◆ Exercises to complete
a. Retype the stretch from "Asia Institute’s Crane" through "and community events." in the article on Louisville's new LGBTQ centers, keeping every word and punctuation mark unchanged.
b. According to the article on Louisville's new LGBTQ centers, which floors of the Old Louisville building will house the LGBTQ center?

◆ Passage shown

Content starts

LOUISVILLE, Ky. (WDRB) -- Louisville’s LGBTQ community will soon have two new locations when it comes to resources and representation – one with a special focus on homeless LGBTQ youth.
An mansion in Old Louisville is being converted to the first LGBTQ Center Louisville has seen in more than 30 years.
“There was Gallup poll a couple years ago that had Louisville as being, I think, the 11th most LGBTQ population city so we definitely know that there is the population here to need this center and to support it,” said Mike Slaton, Executive Director of Louisville Pride.
Asia Institute’s Crane House, which currently occupies the building will move its offices to just the first floor, allowing the second and third floors to be for the LGBTQ center.
“An LGBT community center makes it much easier to connect with other people in the community and find access to the resources you need,” said Slaton.
The building features 7,500-square-foot of space to allow for conference rooms, offices and community events.
Mental health and financial counselors will also be available. The project was made possible by private and corporate sponsors, along with grants.
“Kentucky has a huge LGBT community especially in Louisville so I want people to know that and I think that us having a center is one of the biggest things that we could have done for the community,” Derek Guy, a center volunteer, said.
A couple miles away on Barret Avenue – a former dentist office will be the new location for Sweet Evening Breeze – which will help with LGBTQ youth homeless or those who have unstable households.
“We have a lot of work to do, a lot of painting, got to get a lot of furniture in here, some computers, things like that but we are right on track,” Sweet Evening Breeze board member Ariel Brooks said. “We have a very large volunteer base that is ready as soon as we're ready to go to help us execute all of this.”
Though teens will not reside at the Barret Avenue location, the office will offer job training and will have a therapy dog.
“The LGBT community in Louisville is vast and it's strong and it's united which is something we really want to show as a united force,” said Guy.
Both the community center and the youth homeless center are expected to open in the first quarter of next year.

Content ends

◆ Dataset entries
Content starts

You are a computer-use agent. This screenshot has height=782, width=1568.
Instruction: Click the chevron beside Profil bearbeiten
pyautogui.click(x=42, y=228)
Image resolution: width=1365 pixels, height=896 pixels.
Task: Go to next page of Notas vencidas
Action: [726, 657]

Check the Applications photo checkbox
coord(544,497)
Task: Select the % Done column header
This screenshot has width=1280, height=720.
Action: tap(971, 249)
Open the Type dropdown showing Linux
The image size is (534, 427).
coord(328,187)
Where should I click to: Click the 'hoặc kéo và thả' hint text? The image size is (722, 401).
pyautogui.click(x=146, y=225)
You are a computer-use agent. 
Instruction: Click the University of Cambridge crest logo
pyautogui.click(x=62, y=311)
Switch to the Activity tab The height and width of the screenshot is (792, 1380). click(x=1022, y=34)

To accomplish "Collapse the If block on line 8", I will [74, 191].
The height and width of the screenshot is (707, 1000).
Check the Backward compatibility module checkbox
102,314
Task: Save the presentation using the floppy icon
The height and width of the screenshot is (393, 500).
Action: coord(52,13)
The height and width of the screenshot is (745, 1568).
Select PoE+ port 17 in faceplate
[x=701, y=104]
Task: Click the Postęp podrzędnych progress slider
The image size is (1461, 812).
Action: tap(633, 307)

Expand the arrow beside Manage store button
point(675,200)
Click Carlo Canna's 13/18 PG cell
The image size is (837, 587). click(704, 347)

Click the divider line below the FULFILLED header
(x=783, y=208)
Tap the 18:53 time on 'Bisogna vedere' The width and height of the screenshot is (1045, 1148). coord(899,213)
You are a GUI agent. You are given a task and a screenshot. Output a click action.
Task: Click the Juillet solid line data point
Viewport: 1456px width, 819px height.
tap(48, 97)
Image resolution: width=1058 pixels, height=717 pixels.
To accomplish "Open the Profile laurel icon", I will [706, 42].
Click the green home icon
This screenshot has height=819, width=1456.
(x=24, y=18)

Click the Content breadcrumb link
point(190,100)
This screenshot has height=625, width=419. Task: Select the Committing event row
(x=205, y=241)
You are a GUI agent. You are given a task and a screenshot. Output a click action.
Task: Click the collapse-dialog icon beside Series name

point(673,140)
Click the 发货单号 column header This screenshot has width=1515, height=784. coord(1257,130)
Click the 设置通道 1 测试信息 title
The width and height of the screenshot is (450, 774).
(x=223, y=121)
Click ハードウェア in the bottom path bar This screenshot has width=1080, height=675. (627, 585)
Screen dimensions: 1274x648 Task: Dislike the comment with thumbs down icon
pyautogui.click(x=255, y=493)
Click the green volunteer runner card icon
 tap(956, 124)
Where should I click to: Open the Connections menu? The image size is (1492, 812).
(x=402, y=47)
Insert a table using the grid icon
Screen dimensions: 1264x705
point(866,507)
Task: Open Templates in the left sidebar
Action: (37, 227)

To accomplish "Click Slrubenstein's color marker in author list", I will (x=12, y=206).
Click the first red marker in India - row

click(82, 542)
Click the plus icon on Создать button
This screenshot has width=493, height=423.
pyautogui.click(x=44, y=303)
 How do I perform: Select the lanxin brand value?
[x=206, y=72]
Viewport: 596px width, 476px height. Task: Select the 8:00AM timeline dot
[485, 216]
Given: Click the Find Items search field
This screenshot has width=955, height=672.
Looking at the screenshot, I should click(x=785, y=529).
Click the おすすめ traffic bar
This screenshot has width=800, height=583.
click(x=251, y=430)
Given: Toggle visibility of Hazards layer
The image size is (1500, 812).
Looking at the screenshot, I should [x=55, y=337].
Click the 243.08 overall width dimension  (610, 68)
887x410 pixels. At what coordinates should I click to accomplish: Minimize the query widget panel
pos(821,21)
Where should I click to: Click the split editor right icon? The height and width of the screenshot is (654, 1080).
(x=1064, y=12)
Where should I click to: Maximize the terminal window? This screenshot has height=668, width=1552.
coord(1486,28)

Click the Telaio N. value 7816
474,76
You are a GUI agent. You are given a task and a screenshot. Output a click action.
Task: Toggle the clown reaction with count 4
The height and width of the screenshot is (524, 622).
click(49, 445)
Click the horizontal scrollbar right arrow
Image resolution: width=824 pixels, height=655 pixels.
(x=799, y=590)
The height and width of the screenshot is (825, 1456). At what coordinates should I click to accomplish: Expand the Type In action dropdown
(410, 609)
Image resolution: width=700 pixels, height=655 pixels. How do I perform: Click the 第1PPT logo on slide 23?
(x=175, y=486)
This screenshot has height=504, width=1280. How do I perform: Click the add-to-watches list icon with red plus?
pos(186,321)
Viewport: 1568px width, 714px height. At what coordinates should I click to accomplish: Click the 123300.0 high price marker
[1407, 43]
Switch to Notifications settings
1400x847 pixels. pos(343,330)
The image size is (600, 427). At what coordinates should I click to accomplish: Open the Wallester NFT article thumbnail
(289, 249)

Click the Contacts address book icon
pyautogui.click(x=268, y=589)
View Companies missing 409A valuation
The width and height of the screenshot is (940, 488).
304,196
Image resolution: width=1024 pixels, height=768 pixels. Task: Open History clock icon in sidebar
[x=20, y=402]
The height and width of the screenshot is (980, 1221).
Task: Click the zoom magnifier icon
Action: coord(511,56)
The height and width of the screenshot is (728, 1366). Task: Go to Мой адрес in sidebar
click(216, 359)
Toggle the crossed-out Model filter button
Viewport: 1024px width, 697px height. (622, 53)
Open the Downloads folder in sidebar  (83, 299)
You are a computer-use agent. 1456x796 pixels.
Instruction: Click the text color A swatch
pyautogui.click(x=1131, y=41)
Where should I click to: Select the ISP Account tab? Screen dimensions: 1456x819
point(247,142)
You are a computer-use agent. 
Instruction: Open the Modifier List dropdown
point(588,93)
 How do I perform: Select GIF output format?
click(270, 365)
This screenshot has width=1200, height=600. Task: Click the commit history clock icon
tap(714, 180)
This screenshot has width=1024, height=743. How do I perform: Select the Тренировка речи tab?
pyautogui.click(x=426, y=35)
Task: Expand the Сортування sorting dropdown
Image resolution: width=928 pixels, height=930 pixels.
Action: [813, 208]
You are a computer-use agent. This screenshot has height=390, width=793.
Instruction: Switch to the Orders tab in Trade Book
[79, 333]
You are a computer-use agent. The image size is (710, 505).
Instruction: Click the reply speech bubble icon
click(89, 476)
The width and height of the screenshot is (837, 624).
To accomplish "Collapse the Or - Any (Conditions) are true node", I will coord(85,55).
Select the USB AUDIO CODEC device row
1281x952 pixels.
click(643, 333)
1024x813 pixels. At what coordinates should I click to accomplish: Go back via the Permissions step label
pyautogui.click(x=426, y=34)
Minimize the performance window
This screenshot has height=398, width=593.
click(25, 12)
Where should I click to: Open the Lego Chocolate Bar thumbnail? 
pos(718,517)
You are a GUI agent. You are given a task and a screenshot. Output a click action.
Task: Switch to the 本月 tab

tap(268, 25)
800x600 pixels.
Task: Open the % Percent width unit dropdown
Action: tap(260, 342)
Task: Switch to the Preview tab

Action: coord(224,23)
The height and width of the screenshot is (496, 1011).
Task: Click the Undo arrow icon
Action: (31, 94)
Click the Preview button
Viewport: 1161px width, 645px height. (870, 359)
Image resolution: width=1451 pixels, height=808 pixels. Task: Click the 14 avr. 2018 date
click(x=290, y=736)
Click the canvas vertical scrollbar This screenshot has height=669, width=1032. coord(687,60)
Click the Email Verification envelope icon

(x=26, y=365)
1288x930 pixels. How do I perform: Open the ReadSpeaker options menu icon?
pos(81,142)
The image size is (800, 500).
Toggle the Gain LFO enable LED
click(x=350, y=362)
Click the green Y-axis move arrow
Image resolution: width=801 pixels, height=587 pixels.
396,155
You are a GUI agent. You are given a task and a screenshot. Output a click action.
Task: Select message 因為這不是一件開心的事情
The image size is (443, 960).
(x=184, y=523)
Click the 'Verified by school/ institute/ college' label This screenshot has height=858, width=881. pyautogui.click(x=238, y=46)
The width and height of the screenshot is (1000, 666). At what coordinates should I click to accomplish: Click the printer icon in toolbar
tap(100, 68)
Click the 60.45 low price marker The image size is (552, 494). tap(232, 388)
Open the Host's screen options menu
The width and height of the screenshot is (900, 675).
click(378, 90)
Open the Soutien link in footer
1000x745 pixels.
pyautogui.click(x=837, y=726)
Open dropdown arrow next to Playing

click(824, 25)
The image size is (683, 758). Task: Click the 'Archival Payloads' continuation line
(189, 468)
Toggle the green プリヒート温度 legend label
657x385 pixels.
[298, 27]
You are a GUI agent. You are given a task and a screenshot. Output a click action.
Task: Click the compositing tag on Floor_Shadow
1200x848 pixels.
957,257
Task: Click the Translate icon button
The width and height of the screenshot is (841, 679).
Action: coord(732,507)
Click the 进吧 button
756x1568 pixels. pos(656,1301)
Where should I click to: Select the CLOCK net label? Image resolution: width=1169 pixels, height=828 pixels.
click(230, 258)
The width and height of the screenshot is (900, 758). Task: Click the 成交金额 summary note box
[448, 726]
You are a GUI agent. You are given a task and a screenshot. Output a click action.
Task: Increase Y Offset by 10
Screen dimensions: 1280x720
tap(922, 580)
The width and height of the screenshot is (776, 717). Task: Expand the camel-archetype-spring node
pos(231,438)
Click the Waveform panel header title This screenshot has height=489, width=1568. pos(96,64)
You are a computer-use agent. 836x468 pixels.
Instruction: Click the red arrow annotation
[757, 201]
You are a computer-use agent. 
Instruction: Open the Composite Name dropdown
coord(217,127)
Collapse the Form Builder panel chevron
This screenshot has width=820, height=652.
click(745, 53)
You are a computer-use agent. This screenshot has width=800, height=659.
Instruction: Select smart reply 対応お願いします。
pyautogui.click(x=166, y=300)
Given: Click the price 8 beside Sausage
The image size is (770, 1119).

Content ends

◆ Solutions in order
a.
Asia Institute’s Crane House, which currently occupies the building will move its offices to just the first floor, allowing the second and third floors to be for the LGBTQ center.
“An LGBT community center makes it much easier to connect with other people in the community and find access to the resources you need,” said Slaton.
The building features 7,500-square-foot of space to allow for conference rooms, offices and community events.

b. The second and third floors.